SUPPLIED ENTRIES:

□ □ □ □

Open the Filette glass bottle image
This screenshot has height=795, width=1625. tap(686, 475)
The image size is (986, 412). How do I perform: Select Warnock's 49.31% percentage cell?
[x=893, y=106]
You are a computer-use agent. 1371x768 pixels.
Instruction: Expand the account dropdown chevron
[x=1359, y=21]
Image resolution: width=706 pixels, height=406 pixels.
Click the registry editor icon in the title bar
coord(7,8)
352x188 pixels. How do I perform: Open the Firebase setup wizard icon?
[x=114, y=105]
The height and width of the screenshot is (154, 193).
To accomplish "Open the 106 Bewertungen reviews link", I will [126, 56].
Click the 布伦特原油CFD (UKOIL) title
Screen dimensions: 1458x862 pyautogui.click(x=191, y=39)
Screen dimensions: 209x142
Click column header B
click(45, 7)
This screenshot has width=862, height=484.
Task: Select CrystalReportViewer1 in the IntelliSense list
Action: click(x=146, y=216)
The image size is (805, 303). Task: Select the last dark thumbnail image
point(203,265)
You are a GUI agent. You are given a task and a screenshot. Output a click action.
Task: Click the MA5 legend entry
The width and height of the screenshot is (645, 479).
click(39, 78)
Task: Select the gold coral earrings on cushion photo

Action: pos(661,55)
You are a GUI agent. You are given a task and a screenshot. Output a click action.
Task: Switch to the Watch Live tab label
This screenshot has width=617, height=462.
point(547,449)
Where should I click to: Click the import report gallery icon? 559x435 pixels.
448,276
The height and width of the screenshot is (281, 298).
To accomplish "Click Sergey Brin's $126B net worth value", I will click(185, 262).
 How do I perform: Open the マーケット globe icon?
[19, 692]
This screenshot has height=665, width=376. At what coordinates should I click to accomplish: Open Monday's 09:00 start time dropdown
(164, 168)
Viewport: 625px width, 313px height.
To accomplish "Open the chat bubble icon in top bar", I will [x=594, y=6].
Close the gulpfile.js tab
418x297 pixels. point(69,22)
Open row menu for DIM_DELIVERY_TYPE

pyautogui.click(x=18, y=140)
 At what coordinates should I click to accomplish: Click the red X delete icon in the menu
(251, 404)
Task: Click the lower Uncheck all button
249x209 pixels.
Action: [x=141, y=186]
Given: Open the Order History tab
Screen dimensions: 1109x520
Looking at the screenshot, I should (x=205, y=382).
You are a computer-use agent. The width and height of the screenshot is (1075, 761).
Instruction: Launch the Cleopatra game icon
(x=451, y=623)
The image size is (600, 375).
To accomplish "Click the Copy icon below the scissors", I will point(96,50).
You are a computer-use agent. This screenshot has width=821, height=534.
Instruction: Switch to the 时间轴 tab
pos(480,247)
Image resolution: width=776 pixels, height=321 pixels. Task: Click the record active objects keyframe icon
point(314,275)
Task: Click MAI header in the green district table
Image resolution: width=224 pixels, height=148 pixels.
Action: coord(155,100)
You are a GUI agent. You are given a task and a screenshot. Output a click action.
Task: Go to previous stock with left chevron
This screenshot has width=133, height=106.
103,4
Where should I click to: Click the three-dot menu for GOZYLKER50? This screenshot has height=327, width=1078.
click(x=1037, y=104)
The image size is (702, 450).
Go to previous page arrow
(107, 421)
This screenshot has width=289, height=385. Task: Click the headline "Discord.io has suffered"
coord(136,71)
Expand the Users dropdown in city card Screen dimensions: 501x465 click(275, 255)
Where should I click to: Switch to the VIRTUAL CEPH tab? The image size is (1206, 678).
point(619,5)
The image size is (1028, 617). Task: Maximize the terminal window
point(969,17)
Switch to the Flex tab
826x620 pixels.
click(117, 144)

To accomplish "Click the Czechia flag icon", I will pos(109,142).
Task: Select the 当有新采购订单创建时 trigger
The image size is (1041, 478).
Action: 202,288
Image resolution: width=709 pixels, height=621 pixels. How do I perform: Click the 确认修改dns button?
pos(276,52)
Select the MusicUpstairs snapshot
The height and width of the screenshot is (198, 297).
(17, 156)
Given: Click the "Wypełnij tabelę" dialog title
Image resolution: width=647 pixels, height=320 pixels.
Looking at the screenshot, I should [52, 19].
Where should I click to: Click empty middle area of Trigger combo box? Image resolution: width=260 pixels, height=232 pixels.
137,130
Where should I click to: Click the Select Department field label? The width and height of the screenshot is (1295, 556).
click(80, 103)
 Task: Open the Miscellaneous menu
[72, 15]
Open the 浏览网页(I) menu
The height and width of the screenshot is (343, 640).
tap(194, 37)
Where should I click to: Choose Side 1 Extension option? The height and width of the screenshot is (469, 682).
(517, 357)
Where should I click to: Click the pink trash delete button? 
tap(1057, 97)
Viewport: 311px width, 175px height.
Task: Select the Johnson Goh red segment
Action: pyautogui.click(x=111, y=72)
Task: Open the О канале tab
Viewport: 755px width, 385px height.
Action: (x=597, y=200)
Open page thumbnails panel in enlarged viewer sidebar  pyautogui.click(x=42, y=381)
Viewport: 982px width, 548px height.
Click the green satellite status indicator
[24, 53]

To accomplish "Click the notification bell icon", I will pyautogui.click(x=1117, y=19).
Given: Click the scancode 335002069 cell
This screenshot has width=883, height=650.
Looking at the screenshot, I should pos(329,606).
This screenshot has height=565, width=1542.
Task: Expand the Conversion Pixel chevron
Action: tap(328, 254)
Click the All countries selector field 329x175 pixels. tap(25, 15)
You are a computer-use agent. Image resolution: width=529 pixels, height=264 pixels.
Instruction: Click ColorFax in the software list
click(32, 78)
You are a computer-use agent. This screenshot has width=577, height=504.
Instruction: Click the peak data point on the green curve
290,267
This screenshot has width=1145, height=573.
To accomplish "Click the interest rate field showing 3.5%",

□ □ □ □

EXERCISE OBJECTIVE: Lines wanted from the listing above: the line with "This screenshot has width=883, height=650." up to and including the line with "This screenshot has width=1145, height=573.". Please write them out exactly, adding nothing else.

WORKED SOLUTION:
This screenshot has width=883, height=650.
Looking at the screenshot, I should pos(329,606).
This screenshot has height=565, width=1542.
Task: Expand the Conversion Pixel chevron
Action: tap(328, 254)
Click the All countries selector field 329x175 pixels. tap(25, 15)
You are a computer-use agent. Image resolution: width=529 pixels, height=264 pixels.
Instruction: Click ColorFax in the software list
click(32, 78)
You are a computer-use agent. This screenshot has width=577, height=504.
Instruction: Click the peak data point on the green curve
290,267
This screenshot has width=1145, height=573.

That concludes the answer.